236. Lowest Common Ancestor of a Binary Tree
Check out the problem description here.
Solution
Approach 1:
Store both the paths to p and q , in to 2 arrays , by traversing the tree . And finally compare the array elements to see the common ancestor. The LCA will be the last common element in both array from left to right in the array.
Time: O(N)+O(N)+O(h)+O(h)
Time for traversing the tree 2 times(O(N)) and comparing the 2 arrays of size h
Space: O(h)+O(h)+O(h)+O(h)
2 stack space for traversing the tree 2 times , and 2 arrays generated for paths of p and q
Approach 2:
More efficient method by traversing the tree.
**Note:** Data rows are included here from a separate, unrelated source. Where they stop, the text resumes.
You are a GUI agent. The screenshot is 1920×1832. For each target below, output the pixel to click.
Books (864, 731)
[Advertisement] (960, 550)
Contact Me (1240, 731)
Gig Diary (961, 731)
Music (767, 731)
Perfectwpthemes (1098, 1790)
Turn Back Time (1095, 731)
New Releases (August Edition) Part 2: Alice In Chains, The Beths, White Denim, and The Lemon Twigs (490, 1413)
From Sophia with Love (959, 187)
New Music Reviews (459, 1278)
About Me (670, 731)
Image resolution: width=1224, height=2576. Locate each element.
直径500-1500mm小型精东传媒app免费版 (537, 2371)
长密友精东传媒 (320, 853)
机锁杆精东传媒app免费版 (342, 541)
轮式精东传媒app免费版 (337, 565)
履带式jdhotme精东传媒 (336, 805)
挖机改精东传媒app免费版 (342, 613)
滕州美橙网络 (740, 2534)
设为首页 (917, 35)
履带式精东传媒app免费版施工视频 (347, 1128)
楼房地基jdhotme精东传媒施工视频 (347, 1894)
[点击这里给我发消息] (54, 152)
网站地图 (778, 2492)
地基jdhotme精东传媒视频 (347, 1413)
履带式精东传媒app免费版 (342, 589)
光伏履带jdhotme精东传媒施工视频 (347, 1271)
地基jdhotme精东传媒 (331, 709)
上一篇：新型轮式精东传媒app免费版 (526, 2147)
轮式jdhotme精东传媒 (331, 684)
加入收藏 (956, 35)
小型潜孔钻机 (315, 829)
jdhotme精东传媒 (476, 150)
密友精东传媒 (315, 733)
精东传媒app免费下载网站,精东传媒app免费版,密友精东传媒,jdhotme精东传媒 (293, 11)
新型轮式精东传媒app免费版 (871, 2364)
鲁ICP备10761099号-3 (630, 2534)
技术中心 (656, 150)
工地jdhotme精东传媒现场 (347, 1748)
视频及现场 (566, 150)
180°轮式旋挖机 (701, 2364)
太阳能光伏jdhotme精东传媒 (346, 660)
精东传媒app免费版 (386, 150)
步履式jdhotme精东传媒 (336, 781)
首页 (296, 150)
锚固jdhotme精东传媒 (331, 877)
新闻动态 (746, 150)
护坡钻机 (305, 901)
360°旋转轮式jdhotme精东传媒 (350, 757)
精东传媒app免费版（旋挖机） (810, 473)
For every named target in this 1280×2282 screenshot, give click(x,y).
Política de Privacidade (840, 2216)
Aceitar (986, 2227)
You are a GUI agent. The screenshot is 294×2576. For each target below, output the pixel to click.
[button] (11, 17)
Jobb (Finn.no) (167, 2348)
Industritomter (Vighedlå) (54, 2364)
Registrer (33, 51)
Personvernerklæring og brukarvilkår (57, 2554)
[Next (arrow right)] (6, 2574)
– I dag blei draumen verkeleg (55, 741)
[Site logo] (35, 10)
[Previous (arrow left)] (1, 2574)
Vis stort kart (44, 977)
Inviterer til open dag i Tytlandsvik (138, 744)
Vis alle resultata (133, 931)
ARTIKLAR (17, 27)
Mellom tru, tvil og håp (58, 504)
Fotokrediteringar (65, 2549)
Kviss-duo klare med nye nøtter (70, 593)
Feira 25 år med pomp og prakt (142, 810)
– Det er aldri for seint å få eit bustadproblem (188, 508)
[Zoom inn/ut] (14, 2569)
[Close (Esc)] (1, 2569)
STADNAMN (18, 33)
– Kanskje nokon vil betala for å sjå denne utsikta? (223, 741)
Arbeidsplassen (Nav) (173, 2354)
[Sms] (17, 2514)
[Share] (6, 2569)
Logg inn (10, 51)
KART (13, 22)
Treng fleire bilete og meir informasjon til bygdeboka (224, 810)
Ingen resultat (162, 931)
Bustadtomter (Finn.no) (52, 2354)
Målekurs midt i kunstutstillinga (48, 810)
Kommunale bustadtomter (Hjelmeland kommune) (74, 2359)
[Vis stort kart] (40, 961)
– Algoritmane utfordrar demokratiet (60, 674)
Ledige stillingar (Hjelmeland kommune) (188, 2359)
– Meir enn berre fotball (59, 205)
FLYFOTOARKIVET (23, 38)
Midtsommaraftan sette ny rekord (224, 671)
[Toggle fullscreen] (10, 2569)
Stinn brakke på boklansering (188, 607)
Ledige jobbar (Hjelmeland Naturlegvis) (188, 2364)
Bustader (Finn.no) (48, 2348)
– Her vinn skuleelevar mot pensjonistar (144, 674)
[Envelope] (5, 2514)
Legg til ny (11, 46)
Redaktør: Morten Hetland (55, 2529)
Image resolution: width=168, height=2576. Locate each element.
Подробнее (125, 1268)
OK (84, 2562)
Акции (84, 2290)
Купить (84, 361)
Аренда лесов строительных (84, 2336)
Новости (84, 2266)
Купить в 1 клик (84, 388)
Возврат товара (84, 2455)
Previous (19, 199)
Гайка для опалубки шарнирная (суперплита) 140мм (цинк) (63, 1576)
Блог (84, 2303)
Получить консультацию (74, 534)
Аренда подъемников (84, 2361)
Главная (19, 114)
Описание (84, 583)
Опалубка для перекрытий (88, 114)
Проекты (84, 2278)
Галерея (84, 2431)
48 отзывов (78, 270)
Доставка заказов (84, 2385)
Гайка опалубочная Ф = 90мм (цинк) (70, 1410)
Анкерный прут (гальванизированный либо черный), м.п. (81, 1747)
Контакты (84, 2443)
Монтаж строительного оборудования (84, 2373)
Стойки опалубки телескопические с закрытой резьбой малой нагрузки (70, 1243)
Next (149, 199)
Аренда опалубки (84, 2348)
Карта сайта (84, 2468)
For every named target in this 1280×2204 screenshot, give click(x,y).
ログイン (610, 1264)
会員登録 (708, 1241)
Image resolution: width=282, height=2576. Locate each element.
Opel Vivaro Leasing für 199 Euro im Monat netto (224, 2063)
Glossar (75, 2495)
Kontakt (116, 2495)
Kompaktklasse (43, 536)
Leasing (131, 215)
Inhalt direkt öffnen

Recursively traverse the tree and if the node value of it is found to be equal to p or q, then that node is returned .Also at a particular node if its left and right value is found to be p and q respectively. Then the LCA is this particular node, which is returned.
class Solution:
def lowestCommonAncestor(self, root: 'TreeNode', p: 'TreeNode', q: 'TreeNode') -> 'TreeNode':
return self.rec(root,p,q)
def rec(self,root,p,q):
if root ==None or (root==p) or (root==q):
return root
left =self.rec(root.left,p,q)
right = self.rec(root.right,p,q)
if left ==None:
return right
elif right ==None:
return left
else:
return root
Time: O(N)
Space: O(h) -> height of the tree